What You Need to Know Before Using a Fire Extinguisher

fire extinguisher

When a fire occurs, you should have the tools and knowledge to put it out. The best way to do that is by using a fire extinguisher, but there are a few things you need to know before you do so.

A fire extinguisher is a sturdy metal cylinder that holds water or a smothering material under high pressure. When you depress a lever at the top, it releases the material through a nozzle into the fire. Fire extinguishers come in a variety of sizes and types, but they all work the same. They can be used to put out Class A fires (wood, paper, and cloth), Class B fires, and Class C electrical fires. Some can even be used on Class D fires (metal).
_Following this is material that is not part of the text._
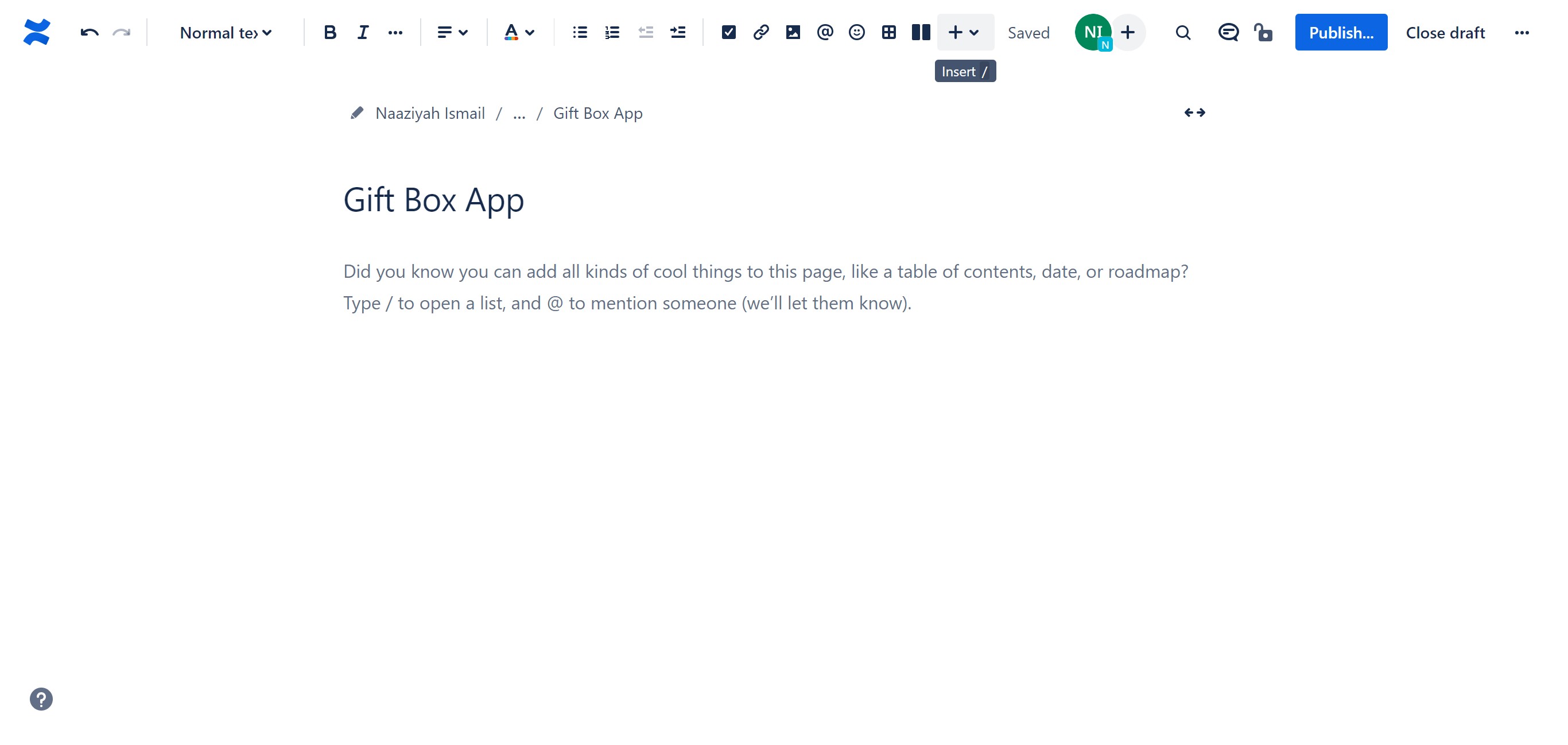Open the text color picker

519,32
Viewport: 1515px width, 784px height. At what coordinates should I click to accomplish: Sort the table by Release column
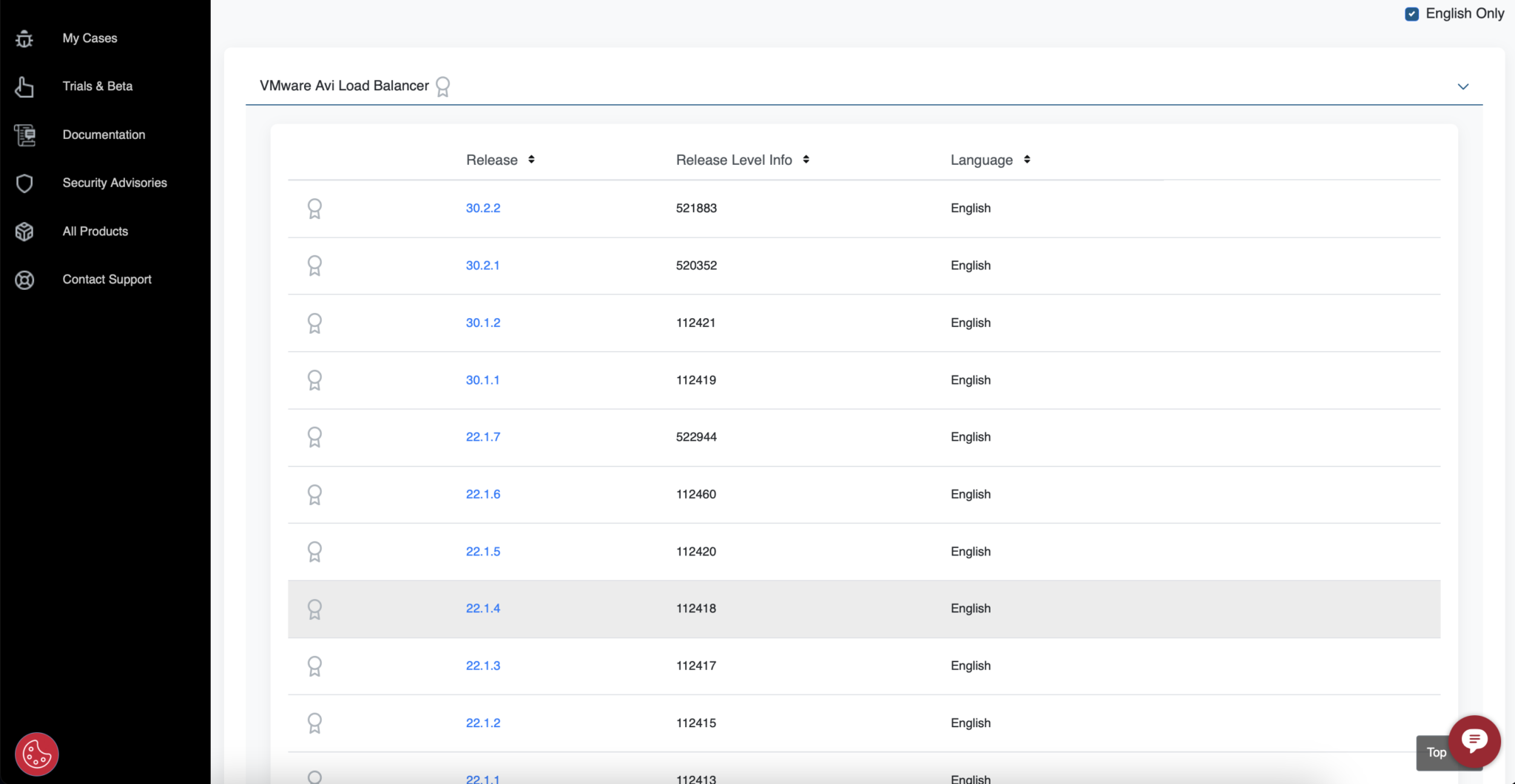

There are two main types of hand-held fire extinguishers: dry chemical and wet chemical. The dry chemical type contains a pressurized, chemical agent such as sodium bicarbonate, ammonium dihydrogen phosphate, or potassium chloride. It is used to combat class A and class B fires by displacing the oxygen needed for combustion, which suffocates the flames. Carbon dioxide and halon gases are also effective for class A and class B fires, but they are not as easily available as dry chemicals.

A wet chemical fire extinguisher contains a liquid solution of an alkali salt in water under pressure that, when operated, produces a fine mist that cools the fire by soaking the materials and absorbing the heat. They are generally used on Class B and electrical fires, as well as class F fires involving cooking oil and fats.

They can be the most difficult to maintain, and some are not appropriate for flammable solids such as rubber or plastic. They can be used on class A and class B fires, but are not designed to extinguish energized electrical equipment such as computers.

These fire extinguishers are typically blue/red in color and use either aspirated or nonaspirated foam to create a blanket or seal over the fuel, preventing it from contact with air and thus eliminating the chain reaction that ignites the fire. Unlike powder, foam can be used on combustible solids as well as liquids. It can also be used to stop the flow of a liquid fire by blocking the hose and valves.